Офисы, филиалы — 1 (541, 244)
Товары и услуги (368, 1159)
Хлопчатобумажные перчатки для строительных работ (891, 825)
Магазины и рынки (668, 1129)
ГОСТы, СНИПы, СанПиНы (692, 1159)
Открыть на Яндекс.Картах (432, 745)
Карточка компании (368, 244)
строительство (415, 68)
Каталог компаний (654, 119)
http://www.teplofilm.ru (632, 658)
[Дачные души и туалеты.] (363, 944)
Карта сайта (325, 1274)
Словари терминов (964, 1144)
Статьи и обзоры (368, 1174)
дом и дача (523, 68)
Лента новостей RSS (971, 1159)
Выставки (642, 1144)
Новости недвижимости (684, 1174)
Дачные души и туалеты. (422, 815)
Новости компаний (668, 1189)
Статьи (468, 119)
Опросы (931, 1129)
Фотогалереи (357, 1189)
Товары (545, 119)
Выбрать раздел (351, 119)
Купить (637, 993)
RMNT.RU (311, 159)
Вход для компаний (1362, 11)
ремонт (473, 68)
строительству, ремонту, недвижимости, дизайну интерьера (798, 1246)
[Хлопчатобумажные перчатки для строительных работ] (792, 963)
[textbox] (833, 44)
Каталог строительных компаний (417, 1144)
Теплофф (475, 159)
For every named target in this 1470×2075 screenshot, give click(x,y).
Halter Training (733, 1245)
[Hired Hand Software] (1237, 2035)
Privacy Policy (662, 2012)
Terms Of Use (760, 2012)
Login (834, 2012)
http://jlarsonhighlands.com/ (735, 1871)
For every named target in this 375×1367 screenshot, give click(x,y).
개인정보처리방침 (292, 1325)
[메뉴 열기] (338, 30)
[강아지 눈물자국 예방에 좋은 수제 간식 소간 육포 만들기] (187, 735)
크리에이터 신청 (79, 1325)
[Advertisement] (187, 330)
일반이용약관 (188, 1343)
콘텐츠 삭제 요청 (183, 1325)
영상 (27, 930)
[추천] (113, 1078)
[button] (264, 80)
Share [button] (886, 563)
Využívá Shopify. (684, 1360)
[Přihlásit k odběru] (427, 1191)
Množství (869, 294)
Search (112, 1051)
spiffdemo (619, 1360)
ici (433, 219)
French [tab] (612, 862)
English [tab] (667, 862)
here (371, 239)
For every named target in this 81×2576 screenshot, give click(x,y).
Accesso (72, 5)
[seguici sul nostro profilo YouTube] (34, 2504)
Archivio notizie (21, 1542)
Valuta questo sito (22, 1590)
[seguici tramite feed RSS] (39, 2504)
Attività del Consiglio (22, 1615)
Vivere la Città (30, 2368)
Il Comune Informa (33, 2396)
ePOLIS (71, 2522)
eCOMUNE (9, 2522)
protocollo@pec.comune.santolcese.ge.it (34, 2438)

▶ Problem statement: Nothing but the lines from the one with "http://jlarsonhighlands.com/ (735, 1871)" through the final line of the data belongs in the answer, and they must match exactly.

▶ Exercise result:
http://jlarsonhighlands.com/ (735, 1871)
For every named target in this 375×1367 screenshot, give click(x,y).
개인정보처리방침 (292, 1325)
[메뉴 열기] (338, 30)
[강아지 눈물자국 예방에 좋은 수제 간식 소간 육포 만들기] (187, 735)
크리에이터 신청 (79, 1325)
[Advertisement] (187, 330)
일반이용약관 (188, 1343)
콘텐츠 삭제 요청 (183, 1325)
영상 (27, 930)
[추천] (113, 1078)
[button] (264, 80)
Share [button] (886, 563)
Využívá Shopify. (684, 1360)
[Přihlásit k odběru] (427, 1191)
Množství (869, 294)
Search (112, 1051)
spiffdemo (619, 1360)
ici (433, 219)
French [tab] (612, 862)
English [tab] (667, 862)
here (371, 239)
For every named target in this 81×2576 screenshot, give click(x,y).
Accesso (72, 5)
[seguici sul nostro profilo YouTube] (34, 2504)
Archivio notizie (21, 1542)
Valuta questo sito (22, 1590)
[seguici tramite feed RSS] (39, 2504)
Attività del Consiglio (22, 1615)
Vivere la Città (30, 2368)
Il Comune Informa (33, 2396)
ePOLIS (71, 2522)
eCOMUNE (9, 2522)
protocollo@pec.comune.santolcese.ge.it (34, 2438)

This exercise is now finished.